→ **EXERCISE GOAL**
Search the data for "Bookmark" and copy every matching line.

→ **SUPPLIED DATA**

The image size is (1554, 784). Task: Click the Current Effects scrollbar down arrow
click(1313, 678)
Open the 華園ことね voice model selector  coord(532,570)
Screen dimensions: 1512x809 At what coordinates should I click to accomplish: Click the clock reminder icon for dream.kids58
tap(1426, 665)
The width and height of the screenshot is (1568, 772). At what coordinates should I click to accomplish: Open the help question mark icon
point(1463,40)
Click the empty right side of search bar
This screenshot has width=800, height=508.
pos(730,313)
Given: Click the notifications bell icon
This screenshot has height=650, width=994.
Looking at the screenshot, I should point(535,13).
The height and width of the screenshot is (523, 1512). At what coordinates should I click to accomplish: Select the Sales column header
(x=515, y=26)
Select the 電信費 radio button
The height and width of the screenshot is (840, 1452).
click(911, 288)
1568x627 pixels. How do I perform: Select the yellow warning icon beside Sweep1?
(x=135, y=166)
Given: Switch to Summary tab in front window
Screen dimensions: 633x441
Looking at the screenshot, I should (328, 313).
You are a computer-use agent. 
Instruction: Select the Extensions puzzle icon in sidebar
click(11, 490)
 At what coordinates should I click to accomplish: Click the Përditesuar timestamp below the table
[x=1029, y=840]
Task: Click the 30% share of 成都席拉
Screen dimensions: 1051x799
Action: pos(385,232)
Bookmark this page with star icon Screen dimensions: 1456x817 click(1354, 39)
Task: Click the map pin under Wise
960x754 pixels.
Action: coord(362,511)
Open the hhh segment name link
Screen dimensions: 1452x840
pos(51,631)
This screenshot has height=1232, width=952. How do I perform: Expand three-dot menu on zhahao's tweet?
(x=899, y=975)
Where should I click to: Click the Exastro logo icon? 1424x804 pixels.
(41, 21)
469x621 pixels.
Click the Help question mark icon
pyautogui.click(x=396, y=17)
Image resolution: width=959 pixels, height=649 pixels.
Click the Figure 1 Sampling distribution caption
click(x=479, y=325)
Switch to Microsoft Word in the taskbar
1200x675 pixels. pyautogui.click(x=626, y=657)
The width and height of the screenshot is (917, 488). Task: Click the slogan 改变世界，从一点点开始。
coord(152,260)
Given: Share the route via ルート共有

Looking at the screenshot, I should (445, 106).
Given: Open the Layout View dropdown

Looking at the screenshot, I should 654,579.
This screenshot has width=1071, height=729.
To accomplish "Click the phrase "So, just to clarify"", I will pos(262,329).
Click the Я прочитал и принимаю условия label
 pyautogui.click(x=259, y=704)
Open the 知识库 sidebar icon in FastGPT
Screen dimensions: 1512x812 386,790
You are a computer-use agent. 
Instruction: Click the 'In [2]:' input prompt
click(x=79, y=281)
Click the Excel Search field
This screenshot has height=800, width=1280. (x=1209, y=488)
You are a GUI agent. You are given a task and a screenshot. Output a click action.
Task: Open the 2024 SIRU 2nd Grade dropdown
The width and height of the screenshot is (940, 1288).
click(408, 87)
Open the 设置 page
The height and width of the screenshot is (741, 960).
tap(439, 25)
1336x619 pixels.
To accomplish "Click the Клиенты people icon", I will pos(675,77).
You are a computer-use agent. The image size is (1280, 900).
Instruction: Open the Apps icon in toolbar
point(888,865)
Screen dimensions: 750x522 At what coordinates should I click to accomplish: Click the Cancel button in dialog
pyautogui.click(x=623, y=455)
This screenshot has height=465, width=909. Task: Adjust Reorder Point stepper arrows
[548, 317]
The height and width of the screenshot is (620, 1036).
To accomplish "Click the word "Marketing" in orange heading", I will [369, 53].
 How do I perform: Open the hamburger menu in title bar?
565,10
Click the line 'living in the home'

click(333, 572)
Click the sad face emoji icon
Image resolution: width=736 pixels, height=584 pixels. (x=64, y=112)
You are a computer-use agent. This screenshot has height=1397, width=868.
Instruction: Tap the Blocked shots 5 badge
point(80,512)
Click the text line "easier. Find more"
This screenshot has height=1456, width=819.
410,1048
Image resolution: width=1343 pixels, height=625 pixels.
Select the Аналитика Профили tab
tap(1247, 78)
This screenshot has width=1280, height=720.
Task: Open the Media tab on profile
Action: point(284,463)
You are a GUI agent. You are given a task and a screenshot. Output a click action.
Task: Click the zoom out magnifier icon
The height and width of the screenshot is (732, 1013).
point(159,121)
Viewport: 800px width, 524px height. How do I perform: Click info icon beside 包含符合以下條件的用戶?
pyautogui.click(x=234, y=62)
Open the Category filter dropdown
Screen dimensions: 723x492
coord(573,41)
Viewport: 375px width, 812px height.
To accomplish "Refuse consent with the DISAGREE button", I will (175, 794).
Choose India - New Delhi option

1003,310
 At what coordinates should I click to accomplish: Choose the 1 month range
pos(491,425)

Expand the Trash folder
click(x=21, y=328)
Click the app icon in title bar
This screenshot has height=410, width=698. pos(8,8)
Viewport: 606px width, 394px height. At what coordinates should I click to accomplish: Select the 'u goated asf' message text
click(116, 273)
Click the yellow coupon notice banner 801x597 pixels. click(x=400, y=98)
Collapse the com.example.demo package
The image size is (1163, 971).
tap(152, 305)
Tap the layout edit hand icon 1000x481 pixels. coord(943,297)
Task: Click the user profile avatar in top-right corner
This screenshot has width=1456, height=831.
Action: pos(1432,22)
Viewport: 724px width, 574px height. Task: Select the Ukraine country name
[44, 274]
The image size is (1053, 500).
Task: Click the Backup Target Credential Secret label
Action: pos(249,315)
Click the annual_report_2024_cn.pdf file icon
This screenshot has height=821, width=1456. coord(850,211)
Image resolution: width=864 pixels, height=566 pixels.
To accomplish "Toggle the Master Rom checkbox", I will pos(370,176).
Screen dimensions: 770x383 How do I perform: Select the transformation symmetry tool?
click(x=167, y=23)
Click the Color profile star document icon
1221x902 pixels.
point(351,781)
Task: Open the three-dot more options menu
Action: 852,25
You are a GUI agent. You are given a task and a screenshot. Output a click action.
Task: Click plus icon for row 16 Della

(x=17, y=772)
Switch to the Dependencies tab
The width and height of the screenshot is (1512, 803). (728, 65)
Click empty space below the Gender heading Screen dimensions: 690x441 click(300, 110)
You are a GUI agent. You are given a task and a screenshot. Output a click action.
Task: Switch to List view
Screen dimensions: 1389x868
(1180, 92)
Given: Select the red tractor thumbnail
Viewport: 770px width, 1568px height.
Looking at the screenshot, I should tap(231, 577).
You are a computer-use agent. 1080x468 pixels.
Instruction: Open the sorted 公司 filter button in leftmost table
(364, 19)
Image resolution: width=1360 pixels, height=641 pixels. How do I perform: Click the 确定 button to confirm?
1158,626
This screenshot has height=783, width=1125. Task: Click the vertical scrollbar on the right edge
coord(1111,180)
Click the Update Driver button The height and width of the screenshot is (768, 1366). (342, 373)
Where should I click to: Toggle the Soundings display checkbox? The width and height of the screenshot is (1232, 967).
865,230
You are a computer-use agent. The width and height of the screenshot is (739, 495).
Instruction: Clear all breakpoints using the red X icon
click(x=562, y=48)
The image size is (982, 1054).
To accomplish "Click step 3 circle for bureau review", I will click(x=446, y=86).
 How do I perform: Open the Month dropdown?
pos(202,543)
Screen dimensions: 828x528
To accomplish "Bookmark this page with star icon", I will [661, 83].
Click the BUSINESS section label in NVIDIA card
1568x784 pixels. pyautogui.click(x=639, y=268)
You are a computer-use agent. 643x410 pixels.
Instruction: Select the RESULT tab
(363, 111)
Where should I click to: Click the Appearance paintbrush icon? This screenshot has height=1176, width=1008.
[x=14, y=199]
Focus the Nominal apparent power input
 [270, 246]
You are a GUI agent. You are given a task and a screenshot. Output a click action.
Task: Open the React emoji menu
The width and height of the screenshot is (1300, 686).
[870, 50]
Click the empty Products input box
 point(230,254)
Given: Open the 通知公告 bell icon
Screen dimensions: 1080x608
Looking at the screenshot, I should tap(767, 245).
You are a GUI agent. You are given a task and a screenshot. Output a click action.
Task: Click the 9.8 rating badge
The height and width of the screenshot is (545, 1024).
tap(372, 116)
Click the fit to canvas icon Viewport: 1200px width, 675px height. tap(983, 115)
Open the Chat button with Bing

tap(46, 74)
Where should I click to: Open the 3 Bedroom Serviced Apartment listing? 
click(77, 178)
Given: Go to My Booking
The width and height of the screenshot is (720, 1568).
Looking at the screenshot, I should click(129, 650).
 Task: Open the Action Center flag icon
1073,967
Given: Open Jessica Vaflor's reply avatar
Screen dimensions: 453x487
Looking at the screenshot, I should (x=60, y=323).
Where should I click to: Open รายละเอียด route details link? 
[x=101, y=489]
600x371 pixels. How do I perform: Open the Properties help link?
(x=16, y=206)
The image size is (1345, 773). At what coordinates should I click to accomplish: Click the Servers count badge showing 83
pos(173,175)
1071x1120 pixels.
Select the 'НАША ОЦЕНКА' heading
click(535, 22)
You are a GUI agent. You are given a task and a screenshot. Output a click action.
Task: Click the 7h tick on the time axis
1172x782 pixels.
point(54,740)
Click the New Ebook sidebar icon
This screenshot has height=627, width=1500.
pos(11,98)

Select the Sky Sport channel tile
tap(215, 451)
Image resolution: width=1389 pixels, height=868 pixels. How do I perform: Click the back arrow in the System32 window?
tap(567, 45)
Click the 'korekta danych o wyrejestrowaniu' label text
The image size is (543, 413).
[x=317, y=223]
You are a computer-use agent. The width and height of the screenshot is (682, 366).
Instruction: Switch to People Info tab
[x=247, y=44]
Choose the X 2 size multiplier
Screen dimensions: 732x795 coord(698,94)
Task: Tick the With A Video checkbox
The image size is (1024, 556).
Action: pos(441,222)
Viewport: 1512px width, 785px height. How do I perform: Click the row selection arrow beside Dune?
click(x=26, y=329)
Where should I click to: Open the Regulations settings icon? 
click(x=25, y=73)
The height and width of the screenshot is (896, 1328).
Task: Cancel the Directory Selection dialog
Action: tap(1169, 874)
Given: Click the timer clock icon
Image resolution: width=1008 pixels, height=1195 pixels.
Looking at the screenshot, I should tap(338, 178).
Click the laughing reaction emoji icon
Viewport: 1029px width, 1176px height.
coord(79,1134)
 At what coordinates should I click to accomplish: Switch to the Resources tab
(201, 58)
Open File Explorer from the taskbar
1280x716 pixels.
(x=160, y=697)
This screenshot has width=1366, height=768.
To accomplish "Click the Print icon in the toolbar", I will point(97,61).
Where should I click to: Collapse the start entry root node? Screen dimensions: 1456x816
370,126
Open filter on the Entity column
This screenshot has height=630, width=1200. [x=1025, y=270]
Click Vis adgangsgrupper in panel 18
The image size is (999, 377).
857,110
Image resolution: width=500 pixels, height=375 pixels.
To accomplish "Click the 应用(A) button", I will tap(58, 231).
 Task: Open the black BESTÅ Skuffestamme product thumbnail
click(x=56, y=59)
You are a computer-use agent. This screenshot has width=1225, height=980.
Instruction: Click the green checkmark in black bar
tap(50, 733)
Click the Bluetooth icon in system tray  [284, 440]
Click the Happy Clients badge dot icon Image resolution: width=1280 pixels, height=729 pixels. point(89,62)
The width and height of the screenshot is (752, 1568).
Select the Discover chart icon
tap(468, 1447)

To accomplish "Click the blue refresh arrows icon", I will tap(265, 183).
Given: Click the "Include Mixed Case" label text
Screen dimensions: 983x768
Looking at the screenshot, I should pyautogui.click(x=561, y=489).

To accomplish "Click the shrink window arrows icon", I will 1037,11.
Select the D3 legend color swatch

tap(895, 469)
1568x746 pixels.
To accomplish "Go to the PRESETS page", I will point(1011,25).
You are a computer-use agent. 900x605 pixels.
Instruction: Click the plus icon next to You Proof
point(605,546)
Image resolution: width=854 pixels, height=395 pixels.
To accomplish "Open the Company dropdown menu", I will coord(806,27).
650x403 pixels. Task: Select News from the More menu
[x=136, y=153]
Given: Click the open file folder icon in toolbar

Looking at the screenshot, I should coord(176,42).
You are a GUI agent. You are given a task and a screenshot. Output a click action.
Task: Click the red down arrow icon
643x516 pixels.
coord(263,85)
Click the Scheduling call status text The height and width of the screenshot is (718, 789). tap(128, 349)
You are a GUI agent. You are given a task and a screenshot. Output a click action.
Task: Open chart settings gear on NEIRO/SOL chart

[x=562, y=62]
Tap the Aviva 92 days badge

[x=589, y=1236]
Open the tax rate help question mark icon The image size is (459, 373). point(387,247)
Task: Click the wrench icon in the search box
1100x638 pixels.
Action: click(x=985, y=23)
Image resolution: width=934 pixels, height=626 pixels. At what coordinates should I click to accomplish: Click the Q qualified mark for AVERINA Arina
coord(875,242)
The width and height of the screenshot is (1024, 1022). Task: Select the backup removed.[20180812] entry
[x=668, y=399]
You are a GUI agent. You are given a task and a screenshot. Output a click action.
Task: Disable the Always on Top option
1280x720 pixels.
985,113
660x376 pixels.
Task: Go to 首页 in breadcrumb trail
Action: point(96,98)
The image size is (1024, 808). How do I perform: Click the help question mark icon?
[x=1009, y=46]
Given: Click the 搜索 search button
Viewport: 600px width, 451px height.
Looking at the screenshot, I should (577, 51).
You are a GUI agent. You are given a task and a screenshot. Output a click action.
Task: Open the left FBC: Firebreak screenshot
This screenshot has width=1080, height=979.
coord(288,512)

→ **ANSWER TO THIS PROBLEM**
Bookmark this page with star icon Screen dimensions: 1456x817 click(1354, 39)
To accomplish "Bookmark this page with star icon", I will [661, 83].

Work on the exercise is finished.